I PEONES SPERANO NEL MIRACOLO PER NON PERDERE IL SEGGIO
PER MOLTI DI LORO, ALLA PRIMA LEGISLATURA, SI CHIUDEREBBE UNA ESPERIENZA POLITICA PRIMA ANCORA DI AVER CAPITO IN COSA CONSISTA
“Serve un miracolo di San Mattarella”. L’esclamazione in Transatlantico di un deputato di M5s che chiede l’anonimato può essere presa come indicativa dei sentimenti e delle perplessità dei parlamentari di tutti i gruppi davanti all’ipotesi di un voto a luglio.
Per molti di loro, alla prima legislatura, si chiuderebbe una esperienza politica prima ancora aver capito in cosa consista.
I più abbottonati sono i pentastellati che avranno in serata una assemblea congiunta di senatori e deputati e che a taccuini aperti non parlano.
Andrea Cecconi, eletto nell’uninominale a Pesaro con il M5s ma espulso per la questione dei rimborsi nella precedente legislatura, spiega: “Nel centro Italia molti degli eletti nell’uninominale, che sono stati presi tra i non iscritti al Movimento, non verranno rieletti: quei collegi sono stati vinti per 250-500 voti e il centrodestra in quelle regioni è in ascesa”.
C’è poi la questione della regola che impone di non superare le due legislatura, che bloccherebbe la ricandidatura di oltre metà dei pentastellati: “Questa legislatura non è nemmeno partita, sono sicuro che ci sarà la deroga per tutti” dice Lorenzo Fioramonti. Ma il nervosismo è palpabile nel silenzio di chi ha fatto due legislature.
Smarrimento anche nelle file del Pd, dove ancora non si sa chi sarà il nuovo segretario, che in caso di elezioni dovrà farà le liste.
La prima preoccupazione, spiega Enrico Borghi, eletto in alto Piemonte, è legata ai tempi del voto: “Con urne a luglio la gente non andrà a votare ed è difficile fare previsioni su chi potrà vincere, anche nei singoli collegi”. “Uno scenario da Weimar” dice Borghi.
Stessa preoccupazione in Leu, che a marzo ha superato di poco la soglia del 3%: “Se si vuol far aumentare l’astensionismo allora si voti a luglio” osserva amaro il capogruppo Federico Fornaro. Per i parlamentari di Liberi e Uguali il problema il rischio grosso è quello di non superare la soglia e restare tutti a casa.
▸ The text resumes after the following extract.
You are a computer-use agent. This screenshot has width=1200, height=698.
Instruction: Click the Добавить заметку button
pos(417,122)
In casa Dem c’è poi il tema di chi farà le liste. L’Assemblea nazionale eleggerà un segretario, conviene Emanuele Fiano, ma non si sa ancora se ci sarà una soluzione unitaria che garantisce tutti, o meno.
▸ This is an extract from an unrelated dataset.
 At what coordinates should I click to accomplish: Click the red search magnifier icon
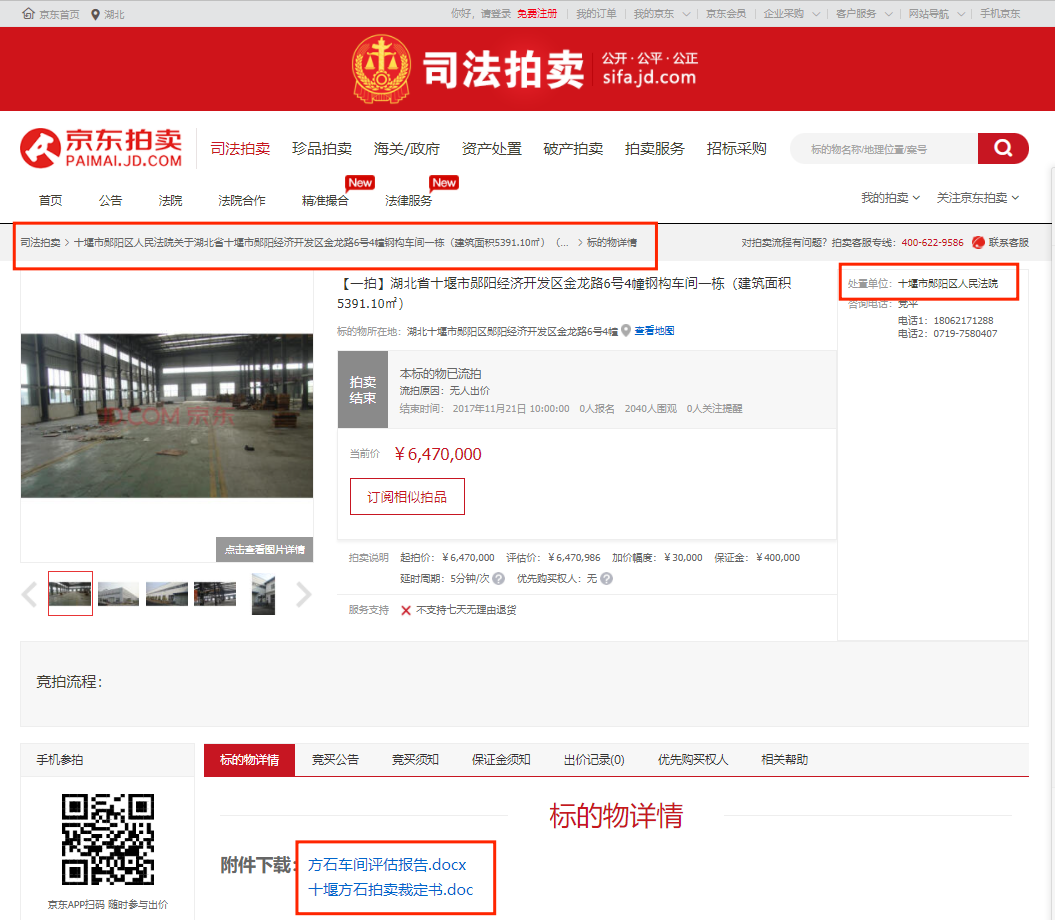[x=1003, y=147]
In Forza Italia si spera che le liste dell’8 luglio siano la fotocopia di quelle del 4 marzo, ma il tema è un eventuale “effetto Friuli”, cioè un aumento dei voti della Lega rispetto a Fi.
“A Nord la Lega ha già fatto il pieno – dice Marco Marin – eventualmente Salvini può crescere più al Sud: ma poi il Rosatellum ha delle strane compensazioni e potremmo perdere i seggi in qualche altra Regione”.
Di qui il sospetto sussurrato di diversi “azzurri” che il precipitare verso le urne a luglio sia frutto di un accordo segreto Salvini-Di Maio, “un biscotto” a danno dell’alleato Fi e del Pd.